I've been able to do pull ups for a long time. Meaning I have had the strength to do pull ups for a long time. But strength is different than endurance. If I want to climb long or hard I need to have the endurance to sustain myself. So my pull-up challenge this month is important for my performance while climbing.
But first and foremost I'm using it as a transition from not climbing for almost a year back into climbing. The progressive loading through my finger flexor tendons my joints, my finger pulleys, my lats, my shoulders, and my rotator cuff will be essential to the health of those tissues as I transition back into climbing. (Let's be honest: gripping to the edge of a cliff for dear life is not the most normal thing for the human body, but it sure is fun!) The body does the best with slow sequential loading, with time for recovery, and time for the body to rebuild and remodel. While I have the strength and ability to climb brief bursts of climbing at the level I did when I stopped a year ago, my tissues haven't been repeatedly loaded over that time and are vulnerable. This is a common mistake that people make that leads to injury. People often want to start off where they left off, regardless of the time that has transpired since their last participation in the activity. What I encourage my patients and clients to think of when they're deciding their activity level is not - what did they do the last time they did it - but rather - how much of those movements and activity and similar loading of the joints and muscles and tendons have you done in the past few days, weeks, and months. This should be your guide. Increase slow from what you've done recently. In this way you're building your body to be healthy for a lifetime.

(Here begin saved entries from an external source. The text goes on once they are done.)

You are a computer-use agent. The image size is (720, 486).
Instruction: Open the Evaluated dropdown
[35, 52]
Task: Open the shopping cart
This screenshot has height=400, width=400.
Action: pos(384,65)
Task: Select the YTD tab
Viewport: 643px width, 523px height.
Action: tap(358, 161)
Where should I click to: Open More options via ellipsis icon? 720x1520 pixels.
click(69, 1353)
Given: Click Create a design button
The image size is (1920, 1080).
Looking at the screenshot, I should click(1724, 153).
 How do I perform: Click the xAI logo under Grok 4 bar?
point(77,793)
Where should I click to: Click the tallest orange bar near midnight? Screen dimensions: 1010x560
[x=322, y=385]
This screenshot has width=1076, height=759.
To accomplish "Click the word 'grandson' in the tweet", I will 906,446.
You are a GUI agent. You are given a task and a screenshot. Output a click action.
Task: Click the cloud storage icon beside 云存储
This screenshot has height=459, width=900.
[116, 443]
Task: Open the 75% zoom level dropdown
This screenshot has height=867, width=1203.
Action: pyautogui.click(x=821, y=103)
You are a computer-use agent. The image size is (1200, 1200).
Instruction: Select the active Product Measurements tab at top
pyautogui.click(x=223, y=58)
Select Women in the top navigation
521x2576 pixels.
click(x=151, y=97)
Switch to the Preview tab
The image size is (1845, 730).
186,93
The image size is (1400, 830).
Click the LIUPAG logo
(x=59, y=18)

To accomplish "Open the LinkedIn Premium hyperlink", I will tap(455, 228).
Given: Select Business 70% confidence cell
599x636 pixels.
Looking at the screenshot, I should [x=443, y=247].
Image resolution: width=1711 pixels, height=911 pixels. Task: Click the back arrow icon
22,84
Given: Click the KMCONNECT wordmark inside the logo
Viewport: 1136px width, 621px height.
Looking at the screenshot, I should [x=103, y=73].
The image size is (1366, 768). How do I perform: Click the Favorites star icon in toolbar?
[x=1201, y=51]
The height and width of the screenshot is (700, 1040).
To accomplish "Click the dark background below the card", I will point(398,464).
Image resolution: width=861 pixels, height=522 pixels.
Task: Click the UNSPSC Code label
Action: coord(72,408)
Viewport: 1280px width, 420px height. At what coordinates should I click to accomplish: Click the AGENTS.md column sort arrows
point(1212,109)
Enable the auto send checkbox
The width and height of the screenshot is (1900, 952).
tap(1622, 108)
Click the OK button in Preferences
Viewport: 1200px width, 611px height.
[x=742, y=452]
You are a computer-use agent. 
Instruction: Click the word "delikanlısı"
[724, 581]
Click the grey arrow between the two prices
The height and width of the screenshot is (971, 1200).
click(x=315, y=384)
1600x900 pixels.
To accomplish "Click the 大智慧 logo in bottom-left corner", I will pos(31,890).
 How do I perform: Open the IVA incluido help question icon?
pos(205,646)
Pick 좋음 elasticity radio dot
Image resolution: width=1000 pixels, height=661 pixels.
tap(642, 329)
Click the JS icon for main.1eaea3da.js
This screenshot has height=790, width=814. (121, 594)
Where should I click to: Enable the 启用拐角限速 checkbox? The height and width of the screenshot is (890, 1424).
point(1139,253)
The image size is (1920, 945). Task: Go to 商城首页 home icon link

So'm getting back to climbing, but not before I begin with some progressive loading off the wall. Because of my baseline strength, pull-ups are sufficiently safe, but for others starting with partial weight gripping and pulling would be much more appropriate. I started with 10 pull-ups per day and added 10 pull-ups per week until the end of the month. Always mixed in with in my workouts is common sense and listening to my body. I'm always having a conversation with my body to determine whether I should do something or not and I modify as needed to stay healthy. No fitness challenge should lead you to unhealth.
P.S. Going now to stretch these lats that are getting overloaded through pull-ups, and soon, climbing!